▶ [Activity]:
Starting with the first line of the data below, copy each line up to and including the one containing "Task: Open the Binance exchange entry". Pictures stay out.

▶ [Collected data]:

..........

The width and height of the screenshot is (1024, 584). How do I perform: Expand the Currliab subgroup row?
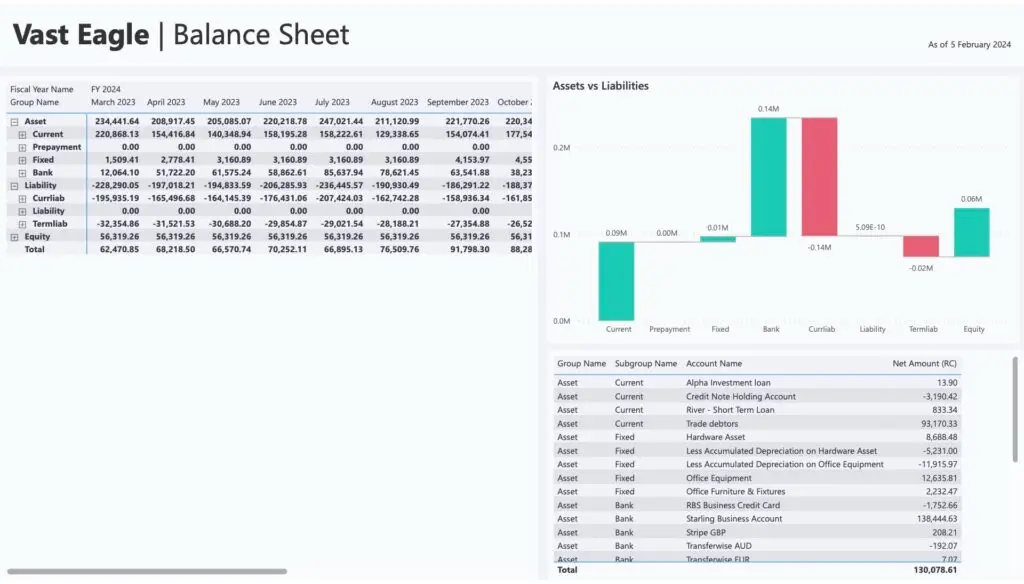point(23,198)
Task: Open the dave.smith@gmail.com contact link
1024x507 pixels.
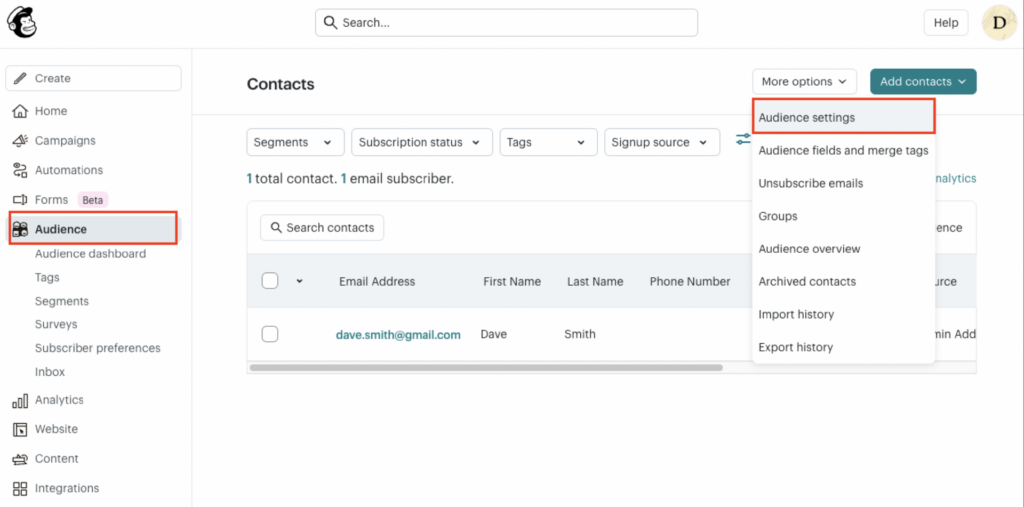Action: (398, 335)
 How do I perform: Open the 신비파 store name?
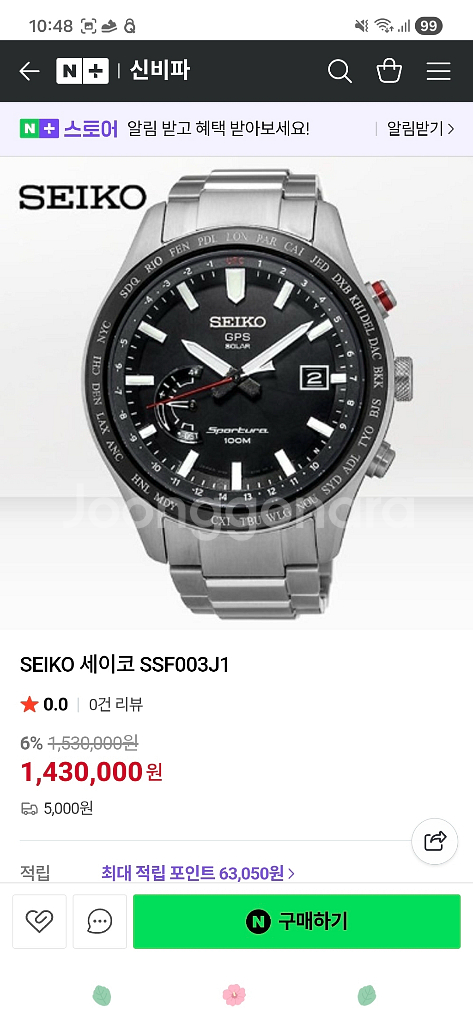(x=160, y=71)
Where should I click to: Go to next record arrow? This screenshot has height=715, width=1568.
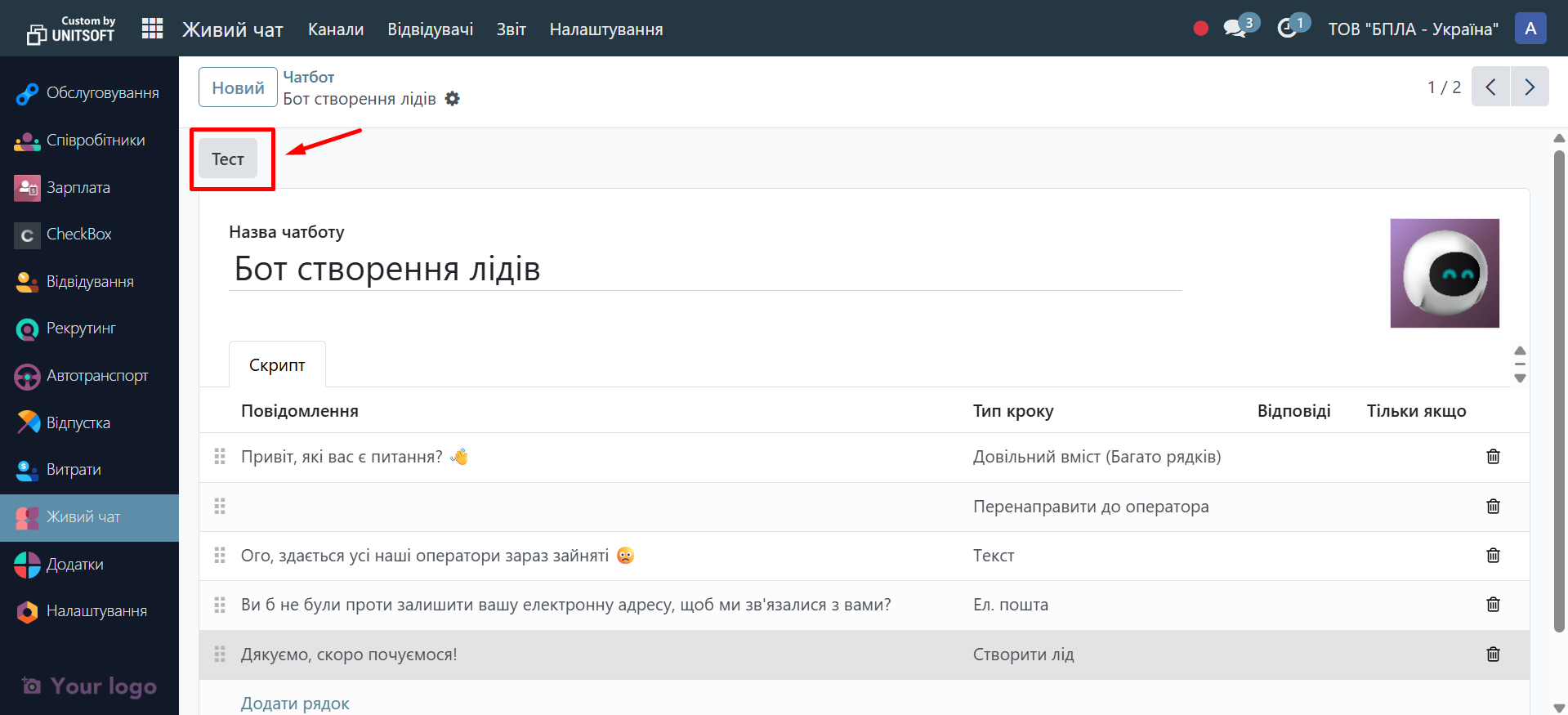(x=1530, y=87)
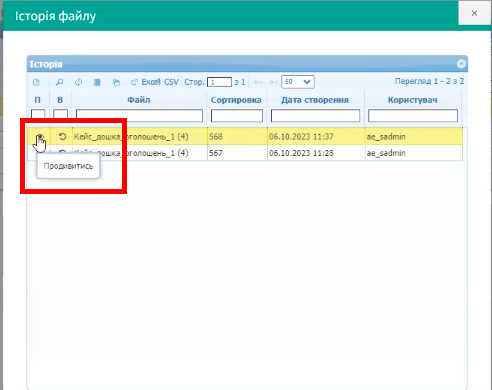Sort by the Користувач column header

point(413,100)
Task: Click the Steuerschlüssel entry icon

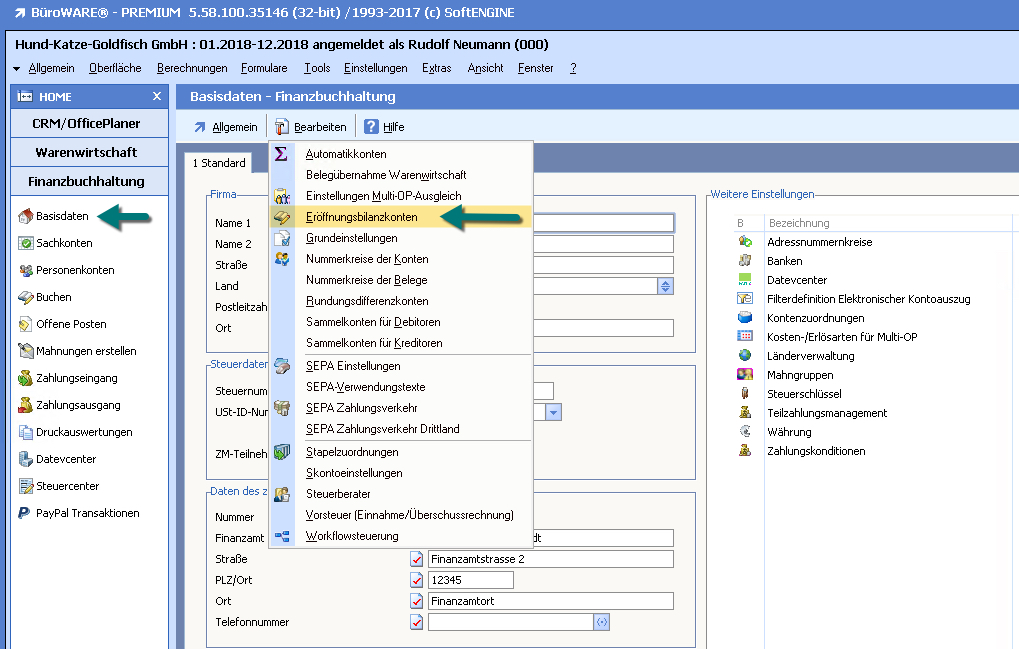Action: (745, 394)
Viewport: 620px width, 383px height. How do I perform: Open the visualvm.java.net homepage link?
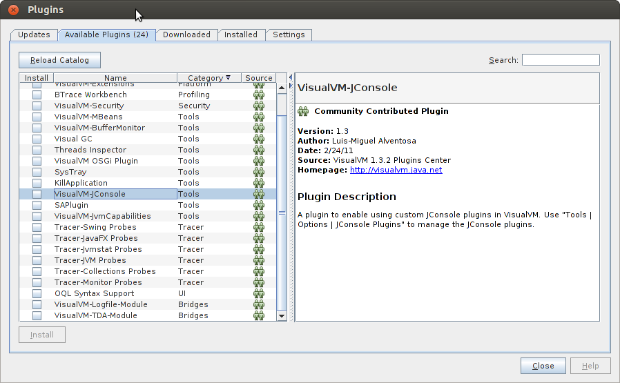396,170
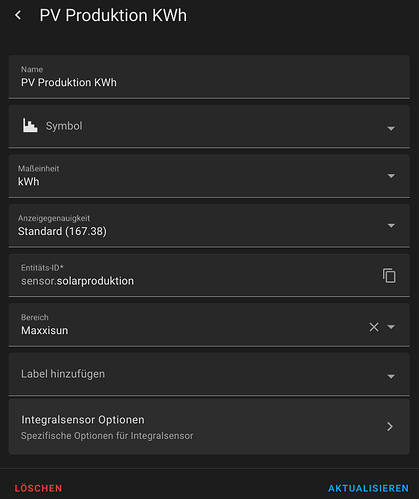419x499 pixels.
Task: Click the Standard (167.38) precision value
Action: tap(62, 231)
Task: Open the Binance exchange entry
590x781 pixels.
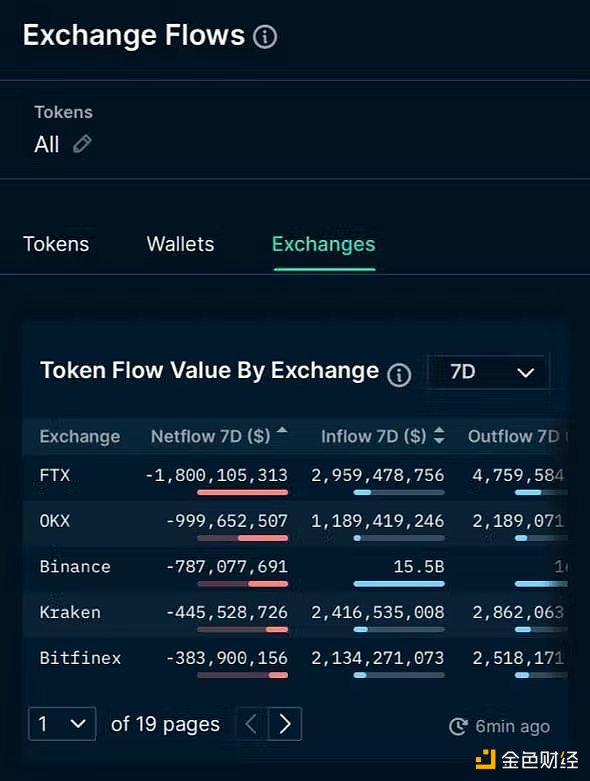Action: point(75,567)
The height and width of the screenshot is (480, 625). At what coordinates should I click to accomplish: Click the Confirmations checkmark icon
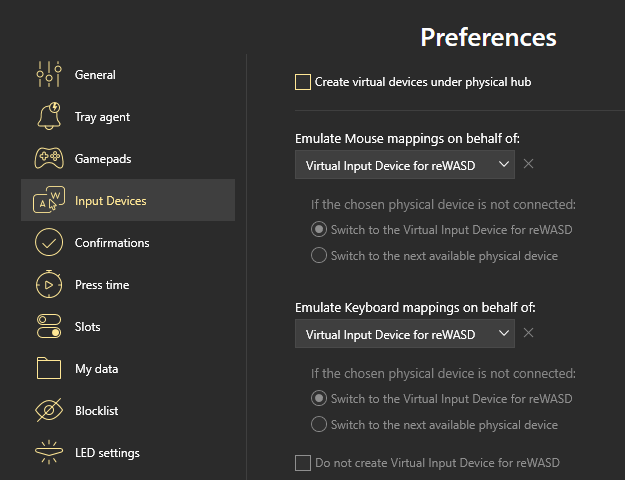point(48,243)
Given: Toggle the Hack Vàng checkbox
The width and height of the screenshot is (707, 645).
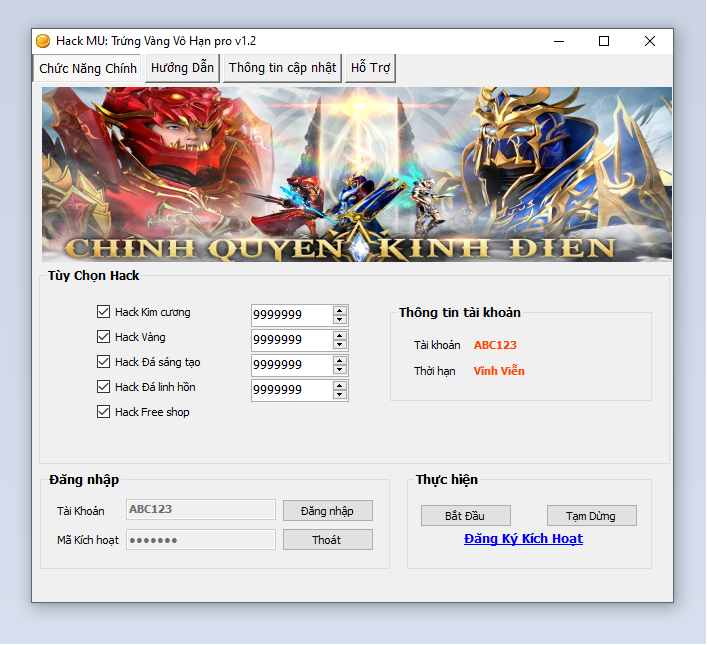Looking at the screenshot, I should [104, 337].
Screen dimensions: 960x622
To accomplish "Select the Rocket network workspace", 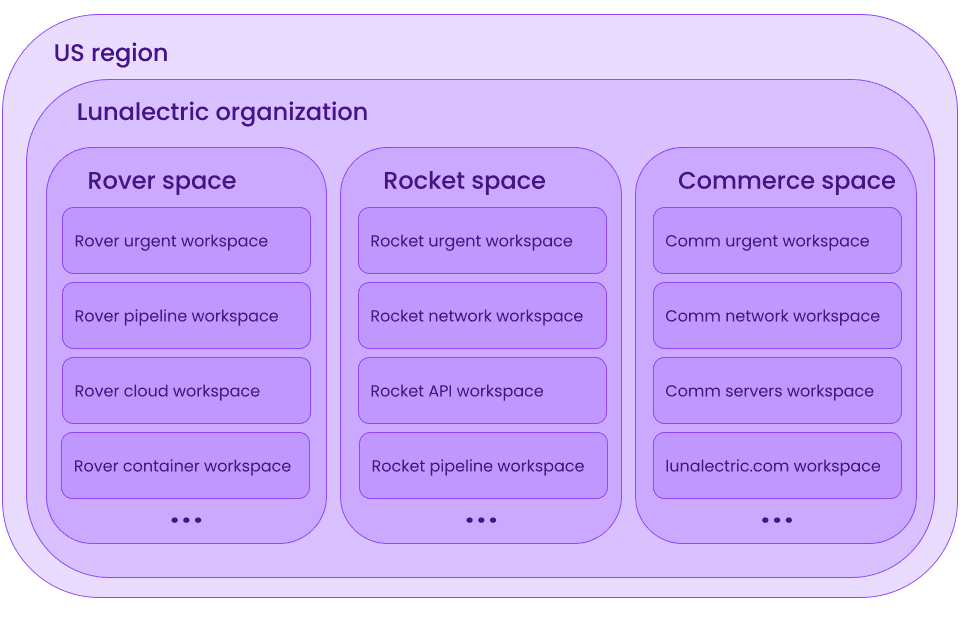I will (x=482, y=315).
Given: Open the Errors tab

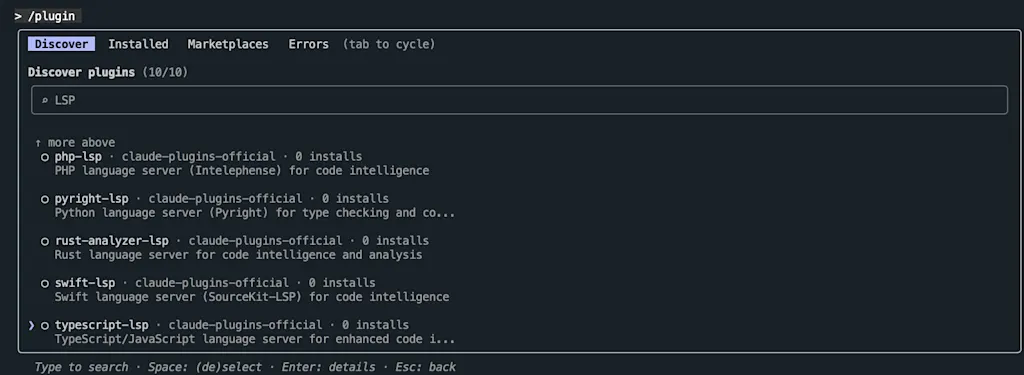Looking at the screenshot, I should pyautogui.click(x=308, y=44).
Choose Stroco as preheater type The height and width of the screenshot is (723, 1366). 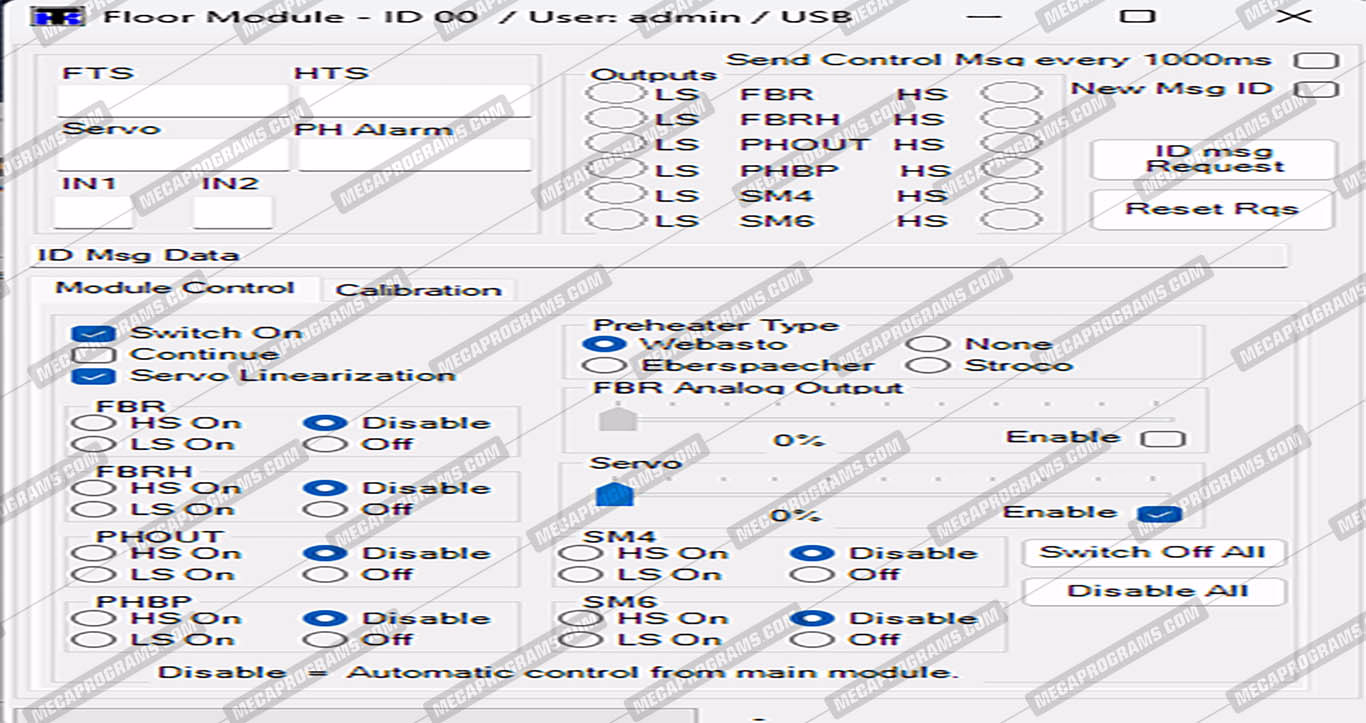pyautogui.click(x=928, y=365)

..........

▶ [Output of the task]:
The width and height of the screenshot is (1024, 584). How do I perform: Expand the Currliab subgroup row?
point(23,198)
Task: Open the dave.smith@gmail.com contact link
1024x507 pixels.
Action: (398, 335)
 How do I perform: Open the 신비파 store name?
(x=160, y=71)
Where should I click to: Go to next record arrow? This screenshot has height=715, width=1568.
(x=1530, y=87)
Sort by the Користувач column header

point(413,100)
Task: Click the Steuerschlüssel entry icon

Action: (745, 394)
Viewport: 620px width, 383px height. How do I perform: Open the visualvm.java.net homepage link?
396,170
419x499 pixels.
Task: Click the Standard (167.38) precision value
Action: tap(62, 231)
Task: Open the Binance exchange entry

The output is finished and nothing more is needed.